Наряду с названными актами Европейского суда справедливости, имеющими прецедентный характер, в качестве других его аналогичных актов следует указать также на предварительные (прелиминарные) заключения (Preliminary Rulings), или определения Суда, которые он выносит по поводу юридической состоятельности того или иного общеевропейского акта или же соответствия актов, исходящих от национальных институтов государств - членов Европейского союза, общеевропейскому законодательству*(404).
По своей юридической сути "прелиминарные заключения" - это не что иное, как акты толкования, точнее - их разновидность, которая дается Европейским судом по предварительному обращению к нему (запросу) со стороны того или иного национального суда.
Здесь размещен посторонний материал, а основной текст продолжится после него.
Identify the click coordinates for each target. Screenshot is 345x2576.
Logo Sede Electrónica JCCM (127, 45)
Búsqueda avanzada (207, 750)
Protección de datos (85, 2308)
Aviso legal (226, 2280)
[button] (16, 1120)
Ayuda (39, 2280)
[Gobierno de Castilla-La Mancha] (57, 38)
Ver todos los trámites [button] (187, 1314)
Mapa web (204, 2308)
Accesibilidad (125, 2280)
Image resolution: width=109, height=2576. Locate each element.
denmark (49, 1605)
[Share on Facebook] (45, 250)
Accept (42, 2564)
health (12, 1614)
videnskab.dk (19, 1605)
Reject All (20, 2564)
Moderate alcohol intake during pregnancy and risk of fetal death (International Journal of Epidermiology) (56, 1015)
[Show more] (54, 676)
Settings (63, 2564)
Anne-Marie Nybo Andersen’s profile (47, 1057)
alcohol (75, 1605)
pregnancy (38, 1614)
В силу того что в соответствии с действующим законодательством и сложившейся практикой "каждый национальный суд рассматривается одновременно и как часть общеевропейского суда", все национальные суды "от самой низкой судебной инстанции (judge conciliateur) до самой высокой - Конституционного суда" наделяются полномочиями обращения в Европейский суд справедливости за дачей прелиминарного заключения во всех тех случаях, когда при рассмотрении конкретного дела, связанного с применением норм общеевропейского права, возникают сомнения в конституционности того или иного общеевропейского акта или необходимость его толкования*(405).
Данное положение, равно как и все иные положения относительно прецедентного характера решений Европейского суда справедливости, касается, естественно, не только судебных и иных институтов стран романо-германского права, но и всех институтов Великобритании - прародительницы англосаксонского права.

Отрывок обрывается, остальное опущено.